**How to complete this task:**
All lines from the one containing "Screen dimensions: 246x159" through the end of the data below are to be transcribed exactly. Leave out the rest.

**Stored entries:**
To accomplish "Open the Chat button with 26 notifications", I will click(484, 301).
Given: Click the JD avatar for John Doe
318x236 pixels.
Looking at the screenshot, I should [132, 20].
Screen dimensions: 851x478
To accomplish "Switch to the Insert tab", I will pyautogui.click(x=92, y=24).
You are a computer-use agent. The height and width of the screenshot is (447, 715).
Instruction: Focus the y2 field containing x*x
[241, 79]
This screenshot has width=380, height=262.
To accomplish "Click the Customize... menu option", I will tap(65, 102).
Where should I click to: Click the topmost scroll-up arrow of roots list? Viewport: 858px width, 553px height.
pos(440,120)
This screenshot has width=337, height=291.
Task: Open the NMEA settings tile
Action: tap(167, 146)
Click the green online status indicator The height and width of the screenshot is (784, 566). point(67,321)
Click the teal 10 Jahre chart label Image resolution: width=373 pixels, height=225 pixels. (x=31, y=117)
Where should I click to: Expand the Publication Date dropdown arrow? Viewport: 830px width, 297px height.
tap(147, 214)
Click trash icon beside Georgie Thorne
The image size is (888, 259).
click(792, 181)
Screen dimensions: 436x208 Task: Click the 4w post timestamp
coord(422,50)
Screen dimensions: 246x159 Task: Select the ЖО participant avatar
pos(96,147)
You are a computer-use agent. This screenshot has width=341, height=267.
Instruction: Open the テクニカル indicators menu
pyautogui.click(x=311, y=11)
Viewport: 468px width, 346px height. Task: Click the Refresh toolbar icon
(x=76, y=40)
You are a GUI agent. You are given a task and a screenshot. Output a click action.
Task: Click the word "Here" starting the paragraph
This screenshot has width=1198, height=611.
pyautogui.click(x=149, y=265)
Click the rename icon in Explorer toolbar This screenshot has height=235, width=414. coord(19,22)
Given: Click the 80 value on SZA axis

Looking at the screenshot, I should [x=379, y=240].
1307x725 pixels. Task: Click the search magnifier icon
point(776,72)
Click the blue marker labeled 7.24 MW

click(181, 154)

**Response area:**
Screen dimensions: 246x159 Task: Select the ЖО participant avatar
pos(96,147)
You are a computer-use agent. This screenshot has width=341, height=267.
Instruction: Open the テクニカル indicators menu
pyautogui.click(x=311, y=11)
Viewport: 468px width, 346px height. Task: Click the Refresh toolbar icon
(x=76, y=40)
You are a GUI agent. You are given a task and a screenshot. Output a click action.
Task: Click the word "Here" starting the paragraph
This screenshot has width=1198, height=611.
pyautogui.click(x=149, y=265)
Click the rename icon in Explorer toolbar This screenshot has height=235, width=414. coord(19,22)
Given: Click the 80 value on SZA axis

Looking at the screenshot, I should [x=379, y=240].
1307x725 pixels. Task: Click the search magnifier icon
point(776,72)
Click the blue marker labeled 7.24 MW

click(181, 154)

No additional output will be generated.